Viral vectors in pancreatic cancer gene therapy

摘要

Pancreatic cancer is the fourth leading cause of cancer related deaths, and effective diagnostic and therapeutic strategies are lacking. Molecular research seeking genetic events and signaling pathways that are crucial in pancreatic carcinogenesis holds promise for the development of effective gene therapy strategies. The success of such strategies will depend on efficient, specific, and safe gene delivery to target cells as well as improved target cell- specific gene expression. Adenoviral vectors and retro/lenti-viral vectors have gained significant popularity in cancer gene therapy strategies because of their superior gene transfer efficiency and stable gene expression property, respectively. Many studies have been done to deliver tumor suppressor genes or suicide genes using adenovirus or retro/lenti-virus vectors to treat pancreatic cancer. Another promising therapeutic strategy for pancreatic cancer is the use of conditionally replicating (oncolytic) viruses.
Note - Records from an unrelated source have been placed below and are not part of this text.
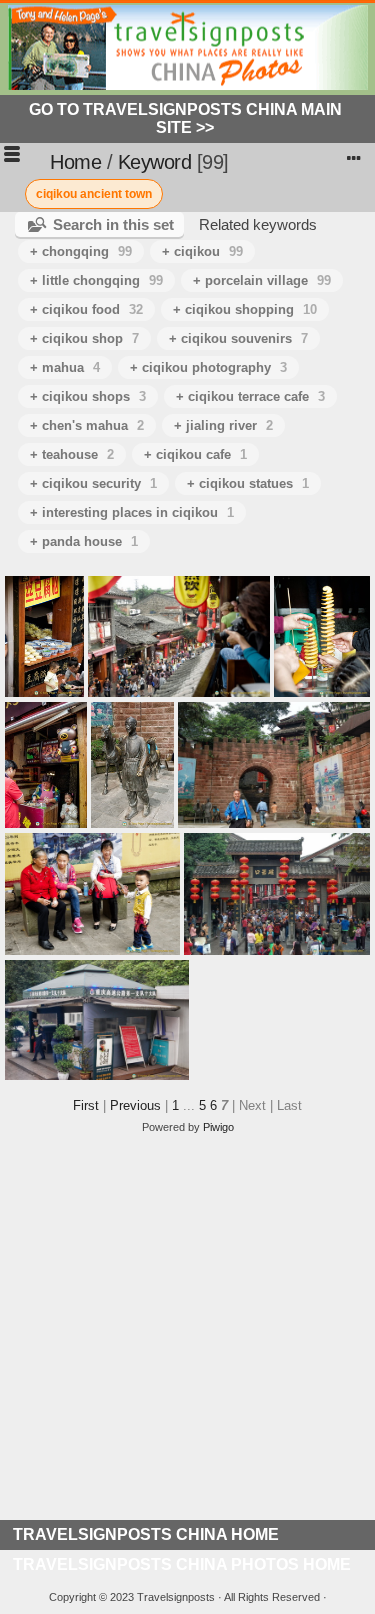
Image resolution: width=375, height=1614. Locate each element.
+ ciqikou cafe (195, 454)
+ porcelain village (262, 280)
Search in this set (113, 224)
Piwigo (218, 1127)
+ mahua (65, 367)
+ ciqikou (202, 251)
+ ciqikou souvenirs (238, 338)
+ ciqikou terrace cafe (250, 396)
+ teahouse (72, 454)
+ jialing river (223, 425)
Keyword (155, 162)
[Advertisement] (187, 1332)
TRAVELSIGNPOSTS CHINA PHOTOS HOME (182, 1564)
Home (75, 162)
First (86, 1105)
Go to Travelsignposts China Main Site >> (185, 118)
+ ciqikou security (93, 483)
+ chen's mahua (87, 425)
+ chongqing (81, 251)
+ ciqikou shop (84, 338)
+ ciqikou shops (88, 396)
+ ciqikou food (86, 309)
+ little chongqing (96, 280)
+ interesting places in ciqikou (132, 512)
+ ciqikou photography (208, 367)
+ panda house (84, 541)
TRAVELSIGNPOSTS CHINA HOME (146, 1534)
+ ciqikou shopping (245, 309)
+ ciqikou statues (248, 483)
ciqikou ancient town (94, 194)
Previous (135, 1105)
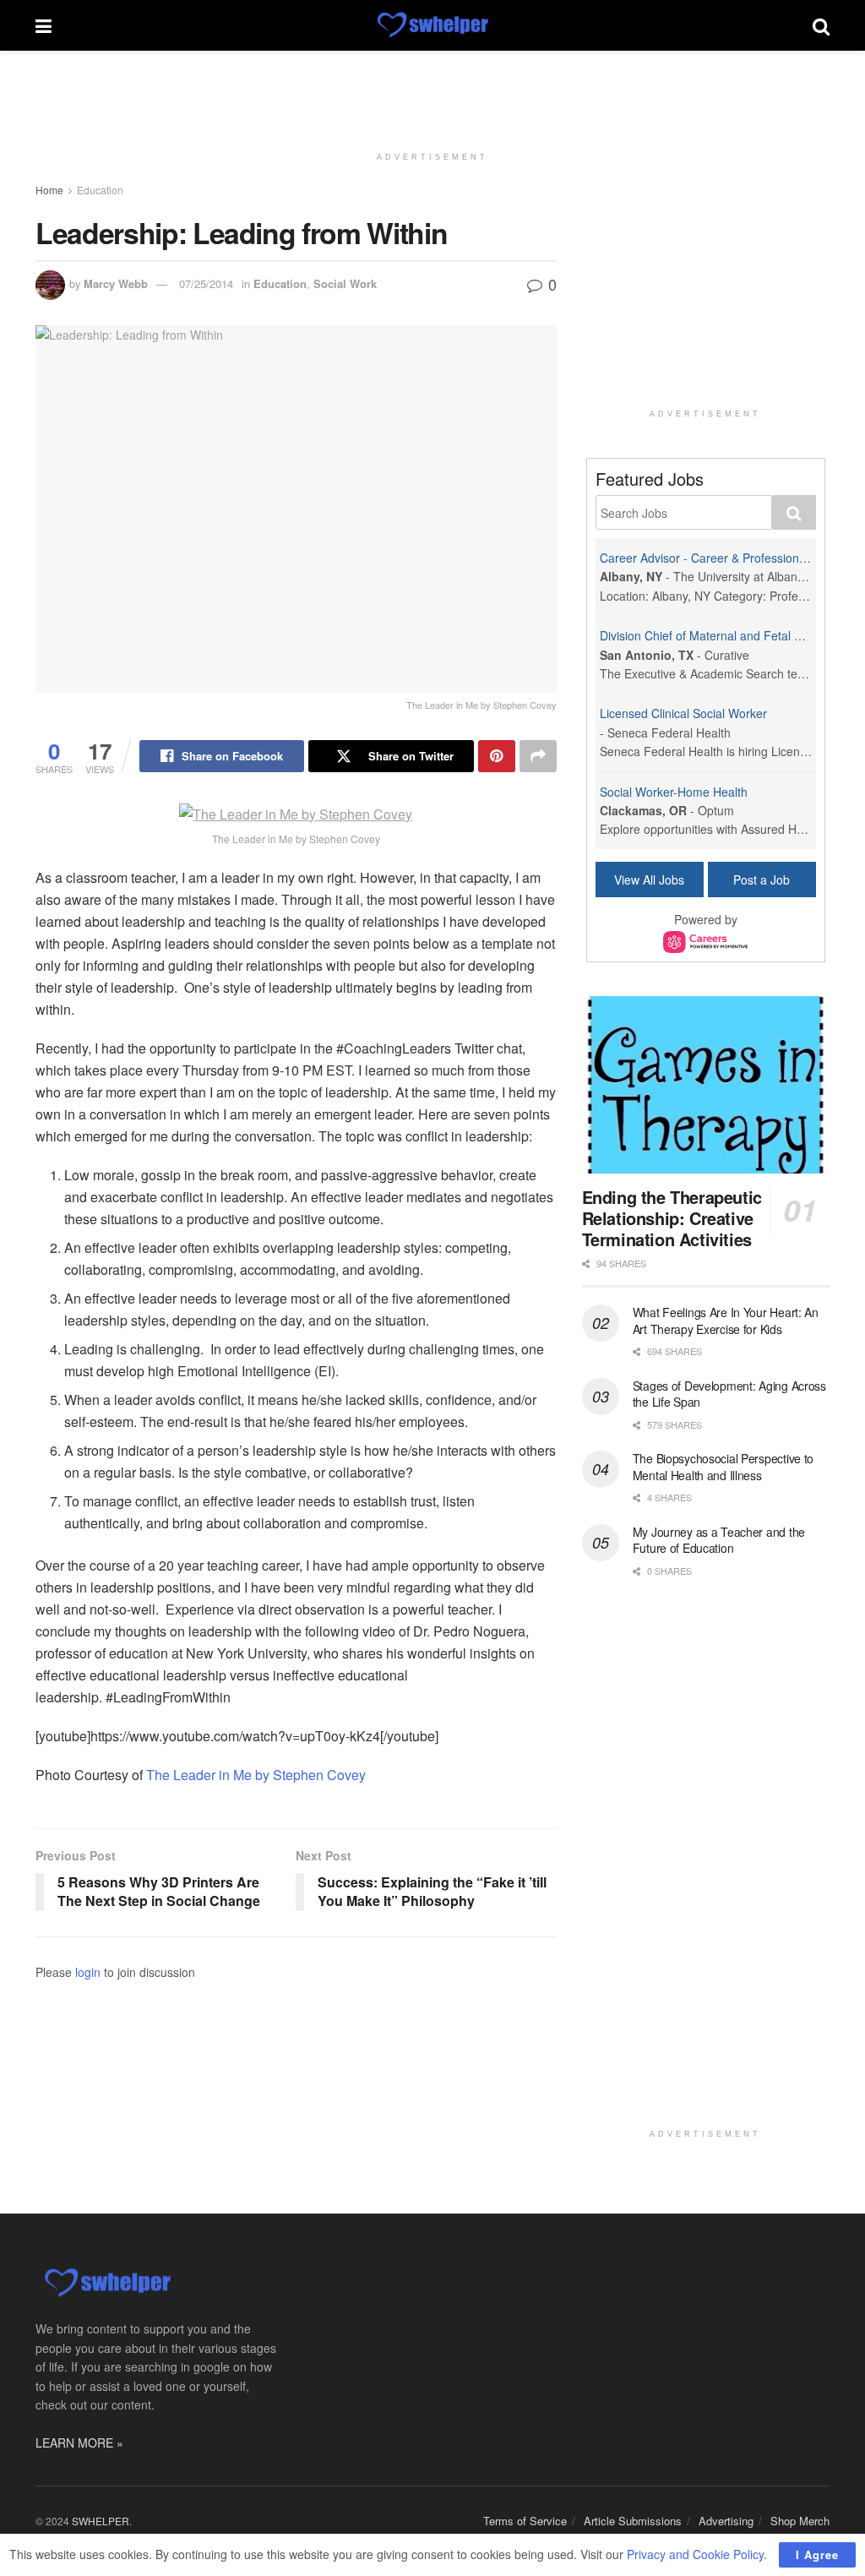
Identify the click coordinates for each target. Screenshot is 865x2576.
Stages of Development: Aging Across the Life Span (729, 1394)
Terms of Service (525, 2521)
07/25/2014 (206, 283)
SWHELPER (100, 2520)
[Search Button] (821, 25)
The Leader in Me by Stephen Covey (256, 1774)
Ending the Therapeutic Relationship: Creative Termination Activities (672, 1218)
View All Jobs (649, 879)
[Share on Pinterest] (496, 756)
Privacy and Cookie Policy (695, 2554)
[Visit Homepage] (432, 25)
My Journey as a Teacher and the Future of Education (719, 1540)
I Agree (817, 2554)
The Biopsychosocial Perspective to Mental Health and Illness (723, 1467)
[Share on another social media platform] (538, 756)
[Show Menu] (43, 25)
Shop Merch (800, 2521)
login (88, 1971)
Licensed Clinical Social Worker (683, 713)
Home (49, 189)
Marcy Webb (116, 283)
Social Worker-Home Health (674, 791)
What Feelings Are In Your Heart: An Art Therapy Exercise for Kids (726, 1320)
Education (100, 189)
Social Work (345, 283)
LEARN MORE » (79, 2442)
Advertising (726, 2521)
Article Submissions (633, 2521)
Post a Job (761, 879)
These viruses can selectively replicate in cancer cells, and their progeny viruses subsequently spread to surrounding cells, therefore achieving a large scale of viral infection. Several viruses, including adenovirus, herpes simplex virus (HSV), and reovirus have been modified for oncolytic purpose, and incorporation of extra tumoricidal strategies such as enzyme-directed pro-drug and fusogenic viral glycoproteins can further potentiate their anti-tumor capacity. This review provides a brief overview of gene therapy strategies using different viral vectors and anti-tumor activities of oncolytic viruses for pancreatic cancer treatment.